我々 は開いた区域の脂質の心と私の自己組織化アッセイの in vitroのプロトコルを提供します。さらに、我々 は反応閉じ込めによる生体内での条件を模倣する脂質被覆 PDMS microcompartments のアッセイを囲む方法をについて説明します。
細胞の基本的な時空間組織の多くの側面は、反応拡散型システムによって支配されます。このようなシステムのin vitro再構成が実行できない彼らのメカニズムの詳細な研究が可能になります体内。ここでは、MinCDEエシェリヒア属大腸菌細胞中の細胞分裂隔壁の位置する系の生体外の再構成のプロトコルを提供します。アッセイは、のみに必要なコンポーネントの自己組織すなわち膜、心の 2 つの蛋白質と私と ATP の形でエネルギーを供給する設計されています。我々 したがってサポートされている脂質二重膜が形成が観察にオープン反応チャンバーを作製します。商工会議所のオープンな設計は、脂質二重層の最適な準備と一括コンテンツの制御操作します。2 つの蛋白質の心と、私と同様、ATP、細胞膜上一括ボリュームに追加されます。イメージングは、共焦点、広視野設計支援と同様の全反射型顕微鏡として、多くの光学系によって可能です。プロトコルのバリエーションとして、脂質二重膜は、PDMS のミクロのセル状構造、ガラスではなくパターンのサポートに形成されます。これらのコンパートメントの縁に一括ソリューションを下げるより小さいコンパートメントで反応を囲み、体内振動現象の模倣ができる境界を提供します。一緒に取られて、私たちプロトコルについて説明して空間拘束なしの MinCDE システムを再構成する濃度範囲など他の要因の追加のパターン形成に影響を与えるすべての側面を正確に制御する研究者を許可します。または蛋白質、体系的に比較的単純な実験のセットアップでシステムの複雑さを増加します。
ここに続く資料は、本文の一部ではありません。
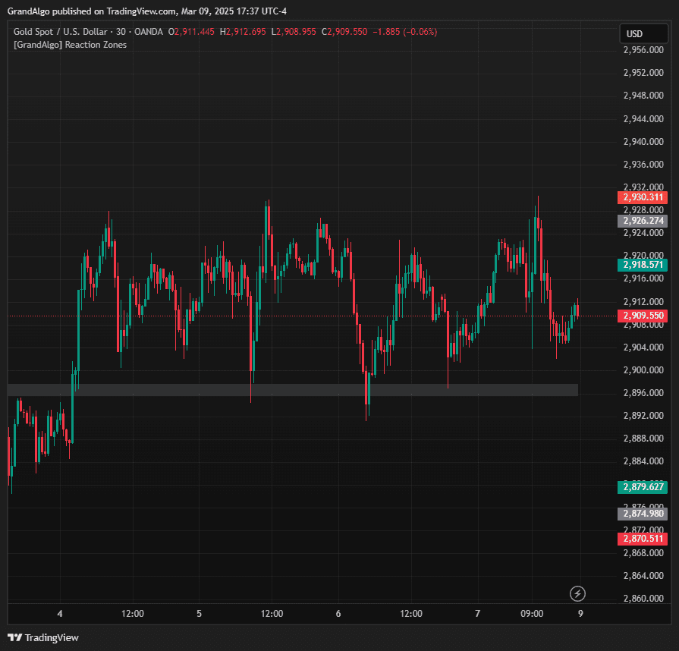Screen dimensions: 679x651
Task: Click the red 2,930.311 price flag
Action: tap(642, 197)
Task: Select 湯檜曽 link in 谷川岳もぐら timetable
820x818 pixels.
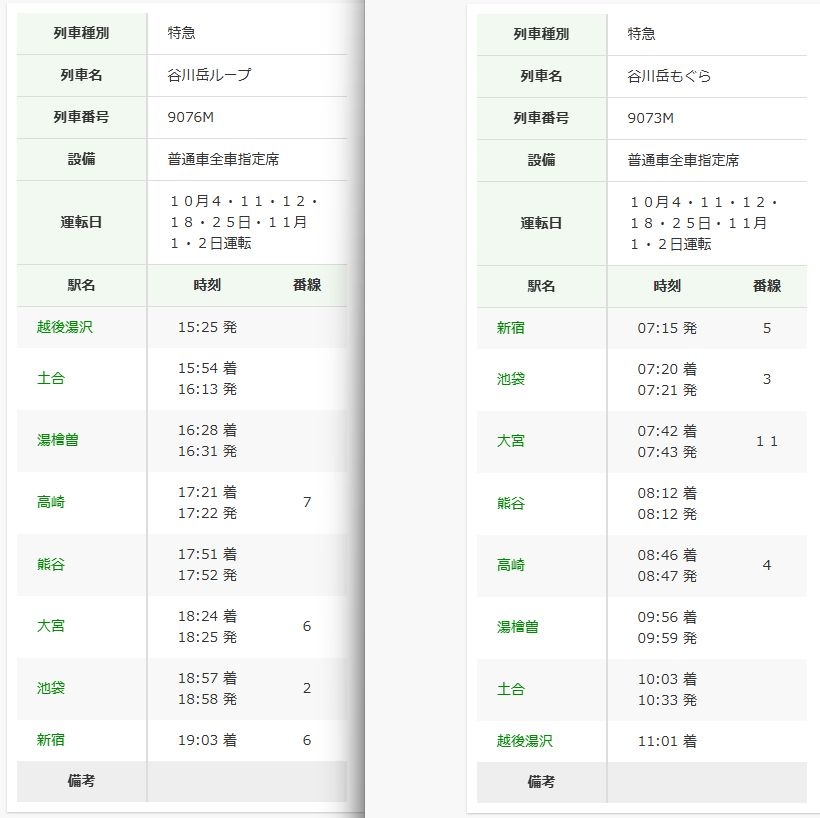Action: pos(518,627)
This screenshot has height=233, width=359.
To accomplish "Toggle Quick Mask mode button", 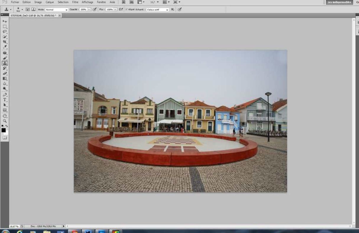I will coord(4,138).
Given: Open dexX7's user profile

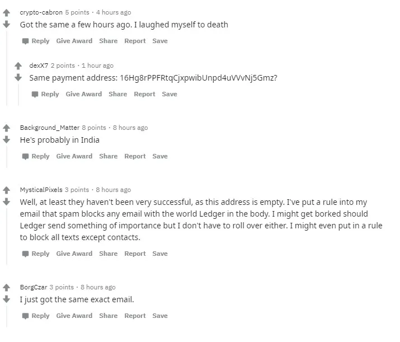Looking at the screenshot, I should click(x=39, y=65).
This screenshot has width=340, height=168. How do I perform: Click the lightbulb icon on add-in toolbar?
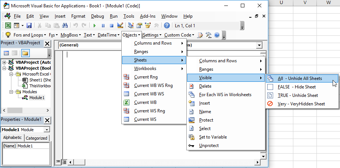(x=8, y=35)
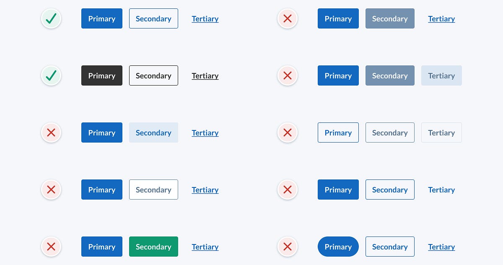Image resolution: width=503 pixels, height=265 pixels.
Task: Click the black-outlined Secondary button
Action: [153, 75]
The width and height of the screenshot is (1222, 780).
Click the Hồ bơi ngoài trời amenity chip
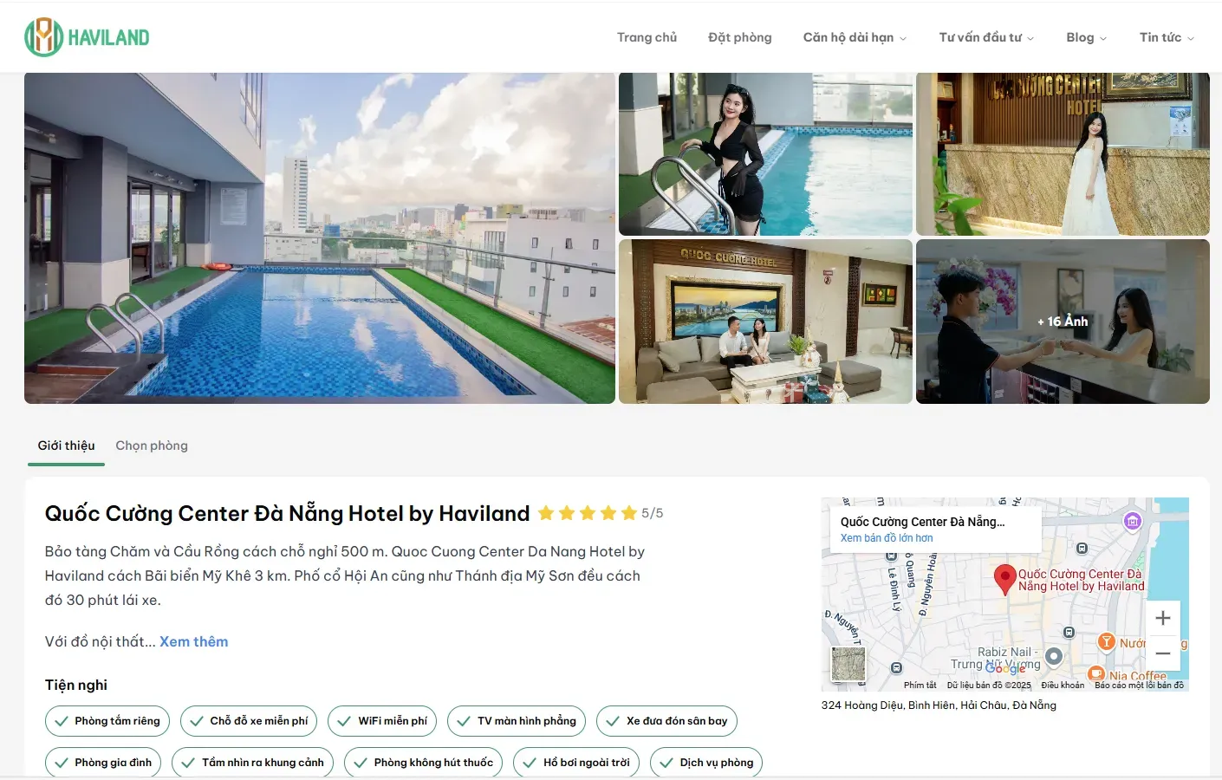click(576, 763)
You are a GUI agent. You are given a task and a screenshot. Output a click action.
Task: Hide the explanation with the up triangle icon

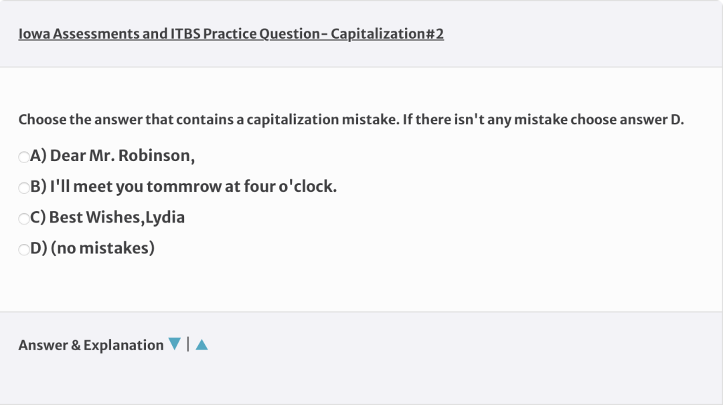202,344
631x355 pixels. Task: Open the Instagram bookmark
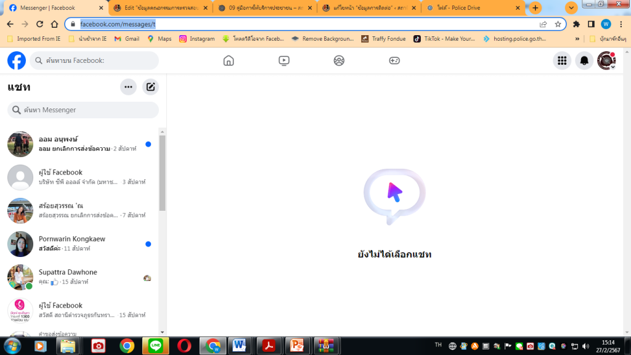(197, 38)
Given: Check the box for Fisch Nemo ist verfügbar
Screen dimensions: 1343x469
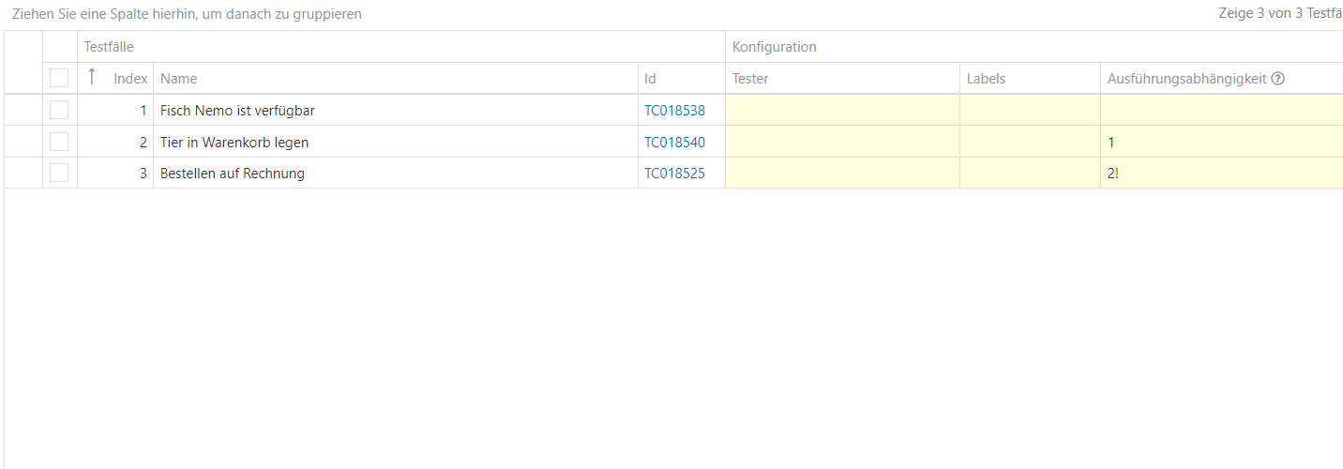Looking at the screenshot, I should (59, 111).
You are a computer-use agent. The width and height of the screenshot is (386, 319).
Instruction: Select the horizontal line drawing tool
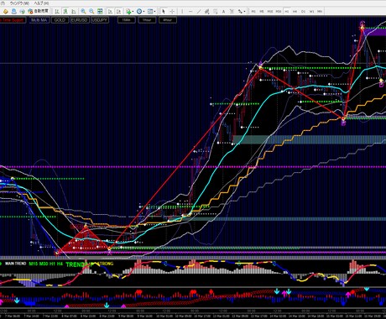pyautogui.click(x=190, y=11)
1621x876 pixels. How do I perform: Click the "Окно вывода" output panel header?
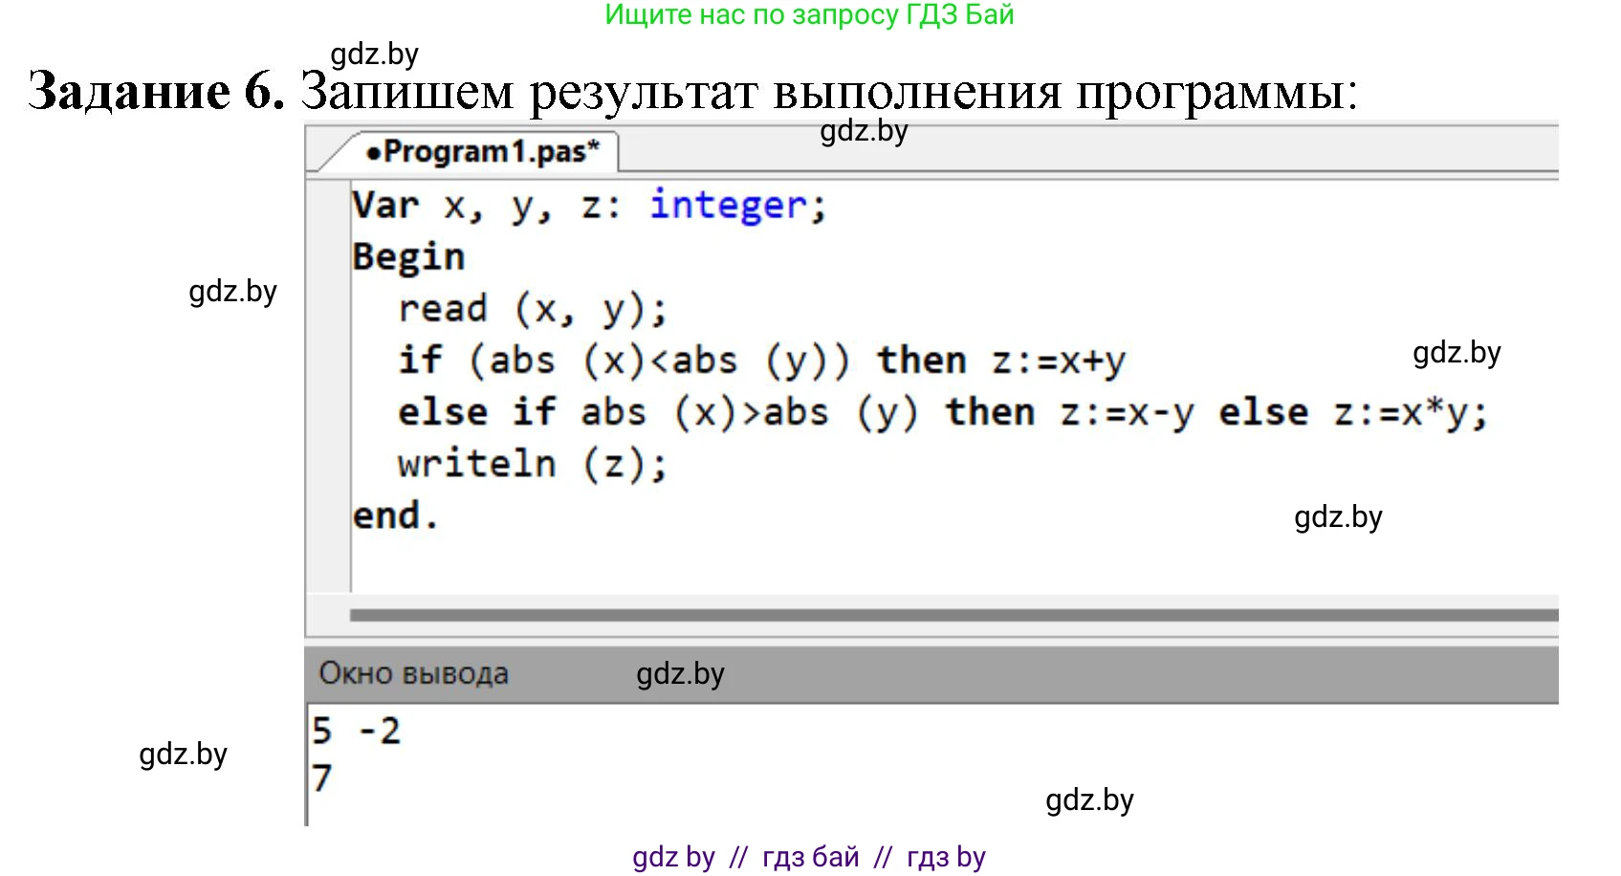(x=413, y=674)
時空間パターンは規制の細胞分裂1,2形態から多細胞と細胞レベルで、複雑なタスクを調整する性質に不可欠です。反応拡散系は、これらのパターンの確立に重要な役割を果たすが、まだよく理解されています。これまでのところ反応拡散系と特徴づけられる最高の生物学的システムの典型的な例は大腸菌・ MinCDE システム3,4,5,6,7です。MinCDE システムはフューチャー部門サイトとしてセルの中心を決定するエシェリヒア属大腸菌の細胞極に細胞極から発振します。このシステムは、鉱山と空間反応行列8として膜蛋白質のアクティブ化 atp アーゼ、atp アーゼ心に基づいています。ミンツはパターン形成機構の一部ではないが、実際の機能エージェント: 主な divisome 蛋白質 FtsZ5,6の阻害剤。ミンツの心にバインドし、従って続く振動、細胞極で極大値と極小セル中央には、タンパク質の時間平均濃度勾配の結果のみを midcell9,10 時忘 FtsZ を許可.MinCDE システムは細菌2、時空間の組織配置と輸送タンパク質複合体11とプラスミド12およびセルを調整するための鍵は、ウォーカーの Atpase の大きな家族の一員部門13と染色体分離14。したがって、MinCDE 反応拡散系だけでなく、典型的な反応拡散系を表しますもの関連性細菌における時空間の組織のため注目を集めています。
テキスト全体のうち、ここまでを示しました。